Il governo cancella la firma digitale

Filomena Gallo e Marco Cappato commentano: “Questa è una violazione della legge e degli impegni presi con le Nazioni unite”

Piattaforma pubblica firma digitale, il ministro Colao ha annunciato che la piattaforma pubblica per i referendum non consentirà di autenticare né di certificare le firme, che dunque non avranno alcun valore o utilità per la presentazione di referendum e proposte di legge d’iniziativa popolare

A quasi un anno dalla sua adozione, la storica riforma che ha permesso la firma digitale su referendum e iniziative popolari rischia di vedere vanificata la propria efficacia.

È quanto si apprende dalle dichiarazioni del ministro per la Transizione Digitale Vittorio Colao, che in risposta a un’interrogazione del deputato Riccardo Magi, ha affermato che “il dettato normativo garantisce solo la digitalizzazione della raccolta della firme, che è il segmento iniziale del processo di promozione dell’iniziativa, ma non consente una completa digitalizzazione, estesa per esempio all’autenticazione delle firme o alla raccolta dei certificati elettorali, che sono disciplinati ancora in maniera analogica”.

Le affermazioni di Colao si riferiscono alla piattaforma pubblica per la raccolta delle firme digitali, per la quale la legge di bilancio approvata a dicembre 2020 prescriveva l’entrata in funzione entro il 1º gennaio 2022. Attualmente infatti, è in vigore una normativa transitoria che consente la raccolte delle firme attraverso piattaforme private, con costi a carico dei comitati promotori pari a circa 1 euro a firma. Al grave ritardo dello Stato nell’applicazione della legge, si aggiungono le dichiarazioni del Ministro competente Vittorio Colao che ne sviliscono e restringono  gli effetti.

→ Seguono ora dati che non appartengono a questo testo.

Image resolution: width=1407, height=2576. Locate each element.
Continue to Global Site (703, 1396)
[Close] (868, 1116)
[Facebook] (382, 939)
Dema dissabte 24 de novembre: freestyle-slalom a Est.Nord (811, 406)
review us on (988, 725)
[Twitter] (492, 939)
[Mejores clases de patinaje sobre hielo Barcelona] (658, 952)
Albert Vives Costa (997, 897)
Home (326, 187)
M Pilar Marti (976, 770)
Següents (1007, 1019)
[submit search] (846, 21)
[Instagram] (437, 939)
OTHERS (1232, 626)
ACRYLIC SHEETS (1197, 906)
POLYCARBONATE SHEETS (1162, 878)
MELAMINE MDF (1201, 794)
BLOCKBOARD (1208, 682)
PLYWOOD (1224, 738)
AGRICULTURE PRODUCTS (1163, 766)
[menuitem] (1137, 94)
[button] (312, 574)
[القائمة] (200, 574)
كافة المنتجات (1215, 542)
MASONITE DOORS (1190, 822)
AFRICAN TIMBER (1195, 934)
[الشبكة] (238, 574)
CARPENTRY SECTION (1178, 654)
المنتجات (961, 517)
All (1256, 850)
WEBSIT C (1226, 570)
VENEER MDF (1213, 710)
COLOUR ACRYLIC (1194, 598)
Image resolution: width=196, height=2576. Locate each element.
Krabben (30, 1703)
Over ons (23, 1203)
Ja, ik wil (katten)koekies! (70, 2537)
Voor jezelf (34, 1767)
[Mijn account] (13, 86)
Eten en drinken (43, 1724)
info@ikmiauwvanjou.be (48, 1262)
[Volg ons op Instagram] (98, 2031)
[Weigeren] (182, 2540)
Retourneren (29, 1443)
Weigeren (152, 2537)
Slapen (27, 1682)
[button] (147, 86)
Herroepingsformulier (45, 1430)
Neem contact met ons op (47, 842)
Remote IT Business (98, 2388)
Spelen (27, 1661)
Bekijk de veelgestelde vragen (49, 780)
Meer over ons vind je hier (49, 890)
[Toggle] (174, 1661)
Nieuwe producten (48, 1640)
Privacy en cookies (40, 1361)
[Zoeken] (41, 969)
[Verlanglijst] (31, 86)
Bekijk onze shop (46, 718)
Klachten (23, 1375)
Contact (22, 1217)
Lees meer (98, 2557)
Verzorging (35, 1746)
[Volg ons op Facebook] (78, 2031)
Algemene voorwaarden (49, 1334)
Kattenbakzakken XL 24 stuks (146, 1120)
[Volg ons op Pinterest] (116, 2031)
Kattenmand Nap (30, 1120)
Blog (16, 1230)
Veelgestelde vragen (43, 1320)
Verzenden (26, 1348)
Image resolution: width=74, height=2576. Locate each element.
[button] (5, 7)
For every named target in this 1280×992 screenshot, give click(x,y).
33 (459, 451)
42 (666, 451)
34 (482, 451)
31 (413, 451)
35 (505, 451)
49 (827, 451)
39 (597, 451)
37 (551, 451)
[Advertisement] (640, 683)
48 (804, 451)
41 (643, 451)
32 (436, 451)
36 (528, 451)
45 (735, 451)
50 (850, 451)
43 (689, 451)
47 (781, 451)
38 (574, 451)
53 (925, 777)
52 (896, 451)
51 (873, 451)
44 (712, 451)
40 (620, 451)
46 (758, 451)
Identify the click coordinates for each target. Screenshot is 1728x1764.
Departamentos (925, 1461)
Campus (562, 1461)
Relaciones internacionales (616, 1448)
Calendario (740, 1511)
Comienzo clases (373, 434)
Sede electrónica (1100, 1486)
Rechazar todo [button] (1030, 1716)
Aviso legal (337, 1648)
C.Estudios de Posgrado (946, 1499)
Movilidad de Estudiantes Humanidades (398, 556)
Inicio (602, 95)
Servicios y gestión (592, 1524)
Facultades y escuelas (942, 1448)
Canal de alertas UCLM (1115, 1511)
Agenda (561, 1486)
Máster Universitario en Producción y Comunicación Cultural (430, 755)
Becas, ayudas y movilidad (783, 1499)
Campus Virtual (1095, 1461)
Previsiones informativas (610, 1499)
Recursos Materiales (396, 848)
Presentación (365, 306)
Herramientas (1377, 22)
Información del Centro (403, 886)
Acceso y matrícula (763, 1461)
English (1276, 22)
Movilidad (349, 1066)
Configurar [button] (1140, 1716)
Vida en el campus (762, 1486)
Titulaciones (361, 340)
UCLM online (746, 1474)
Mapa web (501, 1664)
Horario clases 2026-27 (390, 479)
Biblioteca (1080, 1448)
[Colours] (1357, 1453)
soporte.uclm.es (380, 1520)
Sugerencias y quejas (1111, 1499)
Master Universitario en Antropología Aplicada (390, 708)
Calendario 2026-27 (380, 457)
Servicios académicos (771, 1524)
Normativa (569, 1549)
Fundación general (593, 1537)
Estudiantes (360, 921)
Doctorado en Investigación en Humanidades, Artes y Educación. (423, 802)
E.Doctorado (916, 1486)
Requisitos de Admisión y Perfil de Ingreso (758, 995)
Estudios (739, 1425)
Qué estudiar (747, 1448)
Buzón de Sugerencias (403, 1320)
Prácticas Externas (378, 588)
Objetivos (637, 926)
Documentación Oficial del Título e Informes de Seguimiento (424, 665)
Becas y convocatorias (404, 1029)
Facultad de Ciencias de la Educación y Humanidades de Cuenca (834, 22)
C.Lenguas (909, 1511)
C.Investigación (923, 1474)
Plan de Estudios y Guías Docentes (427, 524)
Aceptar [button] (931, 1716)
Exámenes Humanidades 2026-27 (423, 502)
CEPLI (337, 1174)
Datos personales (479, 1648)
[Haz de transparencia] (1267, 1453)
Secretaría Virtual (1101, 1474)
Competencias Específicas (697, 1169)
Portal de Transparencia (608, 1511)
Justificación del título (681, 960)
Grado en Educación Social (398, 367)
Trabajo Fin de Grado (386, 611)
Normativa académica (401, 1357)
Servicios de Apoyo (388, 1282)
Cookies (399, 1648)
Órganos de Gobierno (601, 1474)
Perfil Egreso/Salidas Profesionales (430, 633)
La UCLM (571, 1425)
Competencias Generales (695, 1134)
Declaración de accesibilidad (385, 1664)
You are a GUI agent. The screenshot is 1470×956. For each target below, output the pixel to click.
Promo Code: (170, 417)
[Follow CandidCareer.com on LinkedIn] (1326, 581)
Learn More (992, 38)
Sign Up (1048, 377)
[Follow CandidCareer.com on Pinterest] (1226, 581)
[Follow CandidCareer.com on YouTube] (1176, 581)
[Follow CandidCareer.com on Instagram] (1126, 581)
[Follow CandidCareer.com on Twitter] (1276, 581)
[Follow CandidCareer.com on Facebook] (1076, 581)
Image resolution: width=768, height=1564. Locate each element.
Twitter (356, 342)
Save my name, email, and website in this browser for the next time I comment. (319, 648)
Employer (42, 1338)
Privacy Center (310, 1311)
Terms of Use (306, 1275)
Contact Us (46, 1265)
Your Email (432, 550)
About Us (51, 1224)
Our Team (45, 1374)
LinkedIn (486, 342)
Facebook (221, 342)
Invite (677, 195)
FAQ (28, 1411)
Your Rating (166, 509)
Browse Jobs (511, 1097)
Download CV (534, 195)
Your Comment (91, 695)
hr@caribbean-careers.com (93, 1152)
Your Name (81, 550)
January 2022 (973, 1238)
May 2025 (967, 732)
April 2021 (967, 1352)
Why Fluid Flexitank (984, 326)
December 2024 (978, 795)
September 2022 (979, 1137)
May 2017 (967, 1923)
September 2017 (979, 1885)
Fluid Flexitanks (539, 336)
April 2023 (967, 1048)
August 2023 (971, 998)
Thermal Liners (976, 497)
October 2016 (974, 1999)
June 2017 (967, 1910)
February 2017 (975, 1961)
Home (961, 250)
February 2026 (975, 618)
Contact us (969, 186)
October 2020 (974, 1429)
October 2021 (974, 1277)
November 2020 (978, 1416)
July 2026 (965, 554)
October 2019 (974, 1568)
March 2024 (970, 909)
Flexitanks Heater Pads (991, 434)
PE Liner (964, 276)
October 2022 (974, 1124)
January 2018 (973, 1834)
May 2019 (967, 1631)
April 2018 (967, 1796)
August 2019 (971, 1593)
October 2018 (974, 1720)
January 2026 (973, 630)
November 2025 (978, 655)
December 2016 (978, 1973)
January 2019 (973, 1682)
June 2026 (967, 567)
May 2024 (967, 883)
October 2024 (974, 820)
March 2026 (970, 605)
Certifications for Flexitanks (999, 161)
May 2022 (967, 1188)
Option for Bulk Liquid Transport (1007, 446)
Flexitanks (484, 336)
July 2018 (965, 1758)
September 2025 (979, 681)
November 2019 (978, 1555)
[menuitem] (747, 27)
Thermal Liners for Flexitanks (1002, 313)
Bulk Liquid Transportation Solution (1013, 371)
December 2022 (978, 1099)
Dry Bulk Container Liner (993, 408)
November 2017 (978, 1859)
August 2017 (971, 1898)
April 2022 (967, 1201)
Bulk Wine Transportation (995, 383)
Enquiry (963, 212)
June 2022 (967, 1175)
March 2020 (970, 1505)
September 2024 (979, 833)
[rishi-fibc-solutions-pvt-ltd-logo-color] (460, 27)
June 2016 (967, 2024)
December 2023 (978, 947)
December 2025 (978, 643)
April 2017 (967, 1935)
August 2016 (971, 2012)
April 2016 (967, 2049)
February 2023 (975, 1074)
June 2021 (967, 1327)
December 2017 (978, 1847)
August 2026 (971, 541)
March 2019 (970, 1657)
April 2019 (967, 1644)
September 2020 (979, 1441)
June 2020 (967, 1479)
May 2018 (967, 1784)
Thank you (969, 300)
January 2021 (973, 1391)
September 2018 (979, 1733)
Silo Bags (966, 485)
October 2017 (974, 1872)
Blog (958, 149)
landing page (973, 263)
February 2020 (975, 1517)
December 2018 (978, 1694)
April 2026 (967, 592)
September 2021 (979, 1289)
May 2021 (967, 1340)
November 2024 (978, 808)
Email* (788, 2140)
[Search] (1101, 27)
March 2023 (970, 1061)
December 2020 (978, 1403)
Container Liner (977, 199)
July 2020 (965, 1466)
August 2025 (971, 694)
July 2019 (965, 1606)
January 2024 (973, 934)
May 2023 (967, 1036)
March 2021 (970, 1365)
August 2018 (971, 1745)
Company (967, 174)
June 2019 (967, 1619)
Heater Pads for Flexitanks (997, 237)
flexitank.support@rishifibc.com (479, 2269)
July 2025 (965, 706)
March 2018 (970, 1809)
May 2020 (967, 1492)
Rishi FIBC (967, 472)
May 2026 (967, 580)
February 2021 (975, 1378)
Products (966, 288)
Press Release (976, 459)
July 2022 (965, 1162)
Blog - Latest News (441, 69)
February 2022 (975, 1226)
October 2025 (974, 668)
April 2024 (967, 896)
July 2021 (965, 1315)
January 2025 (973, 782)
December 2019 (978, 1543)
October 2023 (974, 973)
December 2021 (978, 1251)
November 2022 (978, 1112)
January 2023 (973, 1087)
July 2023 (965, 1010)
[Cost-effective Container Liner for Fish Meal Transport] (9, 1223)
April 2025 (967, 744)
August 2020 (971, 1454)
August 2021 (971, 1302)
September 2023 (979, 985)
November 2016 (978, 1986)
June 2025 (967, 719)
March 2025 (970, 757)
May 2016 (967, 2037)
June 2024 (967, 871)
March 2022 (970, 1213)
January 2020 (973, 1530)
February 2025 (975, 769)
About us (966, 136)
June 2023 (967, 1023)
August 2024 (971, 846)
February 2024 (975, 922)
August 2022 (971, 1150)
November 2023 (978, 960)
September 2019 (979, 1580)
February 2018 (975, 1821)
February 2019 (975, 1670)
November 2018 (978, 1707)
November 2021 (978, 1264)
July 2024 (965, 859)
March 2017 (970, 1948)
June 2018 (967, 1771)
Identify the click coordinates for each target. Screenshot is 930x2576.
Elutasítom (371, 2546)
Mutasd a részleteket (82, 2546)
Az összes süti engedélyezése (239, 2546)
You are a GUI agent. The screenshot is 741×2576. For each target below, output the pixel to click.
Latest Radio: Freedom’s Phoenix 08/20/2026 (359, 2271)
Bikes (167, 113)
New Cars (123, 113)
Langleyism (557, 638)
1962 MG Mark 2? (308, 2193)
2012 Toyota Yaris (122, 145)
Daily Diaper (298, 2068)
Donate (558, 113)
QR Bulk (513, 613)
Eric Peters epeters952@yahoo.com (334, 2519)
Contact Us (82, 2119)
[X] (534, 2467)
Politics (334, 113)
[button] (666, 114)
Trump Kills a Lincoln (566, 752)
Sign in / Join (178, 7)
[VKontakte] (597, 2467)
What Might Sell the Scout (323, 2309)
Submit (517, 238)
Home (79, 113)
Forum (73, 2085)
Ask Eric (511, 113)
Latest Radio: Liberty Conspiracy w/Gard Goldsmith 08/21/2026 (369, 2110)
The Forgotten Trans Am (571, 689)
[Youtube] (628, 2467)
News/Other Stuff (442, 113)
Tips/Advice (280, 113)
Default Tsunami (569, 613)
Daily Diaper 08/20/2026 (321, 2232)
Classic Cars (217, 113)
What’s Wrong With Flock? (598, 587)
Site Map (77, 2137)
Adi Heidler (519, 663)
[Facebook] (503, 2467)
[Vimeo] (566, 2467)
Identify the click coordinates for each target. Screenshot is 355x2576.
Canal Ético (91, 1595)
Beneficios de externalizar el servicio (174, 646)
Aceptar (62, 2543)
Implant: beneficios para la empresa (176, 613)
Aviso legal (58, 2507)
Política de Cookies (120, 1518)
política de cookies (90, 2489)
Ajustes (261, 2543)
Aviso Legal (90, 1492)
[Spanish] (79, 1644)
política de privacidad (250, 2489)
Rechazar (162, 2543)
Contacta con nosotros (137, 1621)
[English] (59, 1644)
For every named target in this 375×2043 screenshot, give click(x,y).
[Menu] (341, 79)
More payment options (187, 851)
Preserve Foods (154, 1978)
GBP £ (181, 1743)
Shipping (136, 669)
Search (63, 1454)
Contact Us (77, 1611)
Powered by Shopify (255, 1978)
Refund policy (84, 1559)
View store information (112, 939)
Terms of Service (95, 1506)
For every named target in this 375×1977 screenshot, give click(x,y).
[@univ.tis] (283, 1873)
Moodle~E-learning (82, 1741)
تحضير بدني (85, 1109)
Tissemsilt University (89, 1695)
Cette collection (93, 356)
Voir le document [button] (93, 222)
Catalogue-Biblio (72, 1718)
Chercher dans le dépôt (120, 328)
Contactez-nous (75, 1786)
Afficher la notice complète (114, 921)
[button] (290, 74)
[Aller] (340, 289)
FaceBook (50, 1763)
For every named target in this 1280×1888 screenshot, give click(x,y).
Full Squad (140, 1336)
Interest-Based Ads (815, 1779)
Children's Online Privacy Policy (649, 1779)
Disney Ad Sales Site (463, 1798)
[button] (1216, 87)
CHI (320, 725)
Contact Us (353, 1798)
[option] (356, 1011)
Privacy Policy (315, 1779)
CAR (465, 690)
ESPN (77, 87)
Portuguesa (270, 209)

Colao afferma infatti che la piattaforma si limiterà a raccogliere le firme dei cittadini, senza provvedere all’autenticazione delle stesse, né al loro abbinamento coi certificati elettorali dei firmatari. Se per quanto concerne l’autenticazione è la legge stessa a chiarire che le firme digitali non sono soggette a questo processo per via analogica (art 344 legge n. 178 del 30/12/2020), riguardo la certificazione, vi sono dichiarazioni pubbliche del Ministro Colao che nella scorsa estate assicurava la presa in carico di questo passaggio burocratico attraverso la piattaforma.

Le dichiarazioni del Ministro rappresentano pertanto un’anticipazione di un passo indietro rispetto a quanto è stato già possibile fare attraverso le piattaforme private, dov’era garantita l’autenticazione della firma con SPID, oltre che un preannuncio di un decreto attuativo della legge che si discosterà da quanto la legge in vigore prevede.

A commento della notizia, Marco Cappato e Filomena Gallo hanno dichiarato: “Draghi, Colao e Cartabia distruggono l’unica riforma che l’estate scorsa aveva consentito la partecipazione democratica di oltre un milione di persone per far vivere l’articolo 75 della Costituzione. Quanto risposto dal Ministro Coalo a un’interrogazione di Riccardo Magi non rispetta la legge del 2020, gli impegni presi a seguito di intervento nei confronti dell’ Italia delle Nazioni unite nell’ambito del caso “Staderini/De Lucia vs Italy” e gli impegni assunti dal Ministro con i comitati promotori dei referendum.

A cosa è dovuto questo cambio di rotta improvviso del Ministro, che aveva annunciato pubblicamente che la piattaforma avrebbe preso in carico anche i certificati elettorali dei firmatari? Viene da pensare che vi siano state pressioni politiche ben precise in questa direzione, come se dopo la bocciatura dei referendum su eutanasia e cannabis si volesse far fallire anche la conquista della firma digitale. In un momento in cui il Governo sembra promuovere in ogni settore la transizione verso il digitale, dalla PA alle poste, appare assurdo tenere esclusi da questa innovazione i diritti politici dei cittadini.

Preannunciamo da subito che assumeremo tutte le iniziative, legali e nonviolente, che si renderanno necessarie per sventare il tentativo di negare ulteriormente i diritti politici degli italiani”.

ll governo italiano ha infatti presentato, nel procedimento di follow up davanti al Comitato Diritti Umani dell’ONU, la realizzazione della piattaforma come un rimedio al superamento degli ostacoli frapposti all’esercizio del diritto referendario da parte dei cittadini, materia sulla quale le Nazioni Unite hanno condannato l’Italia nel 2019 su iniziativa di Mario Staderini. La mancata realizzazione della piattaforma rappresenterebbe pertanto un inadempimento degli obblighi internazionali, oltre che una ennesima violazione dei diritti politici dei cittadini.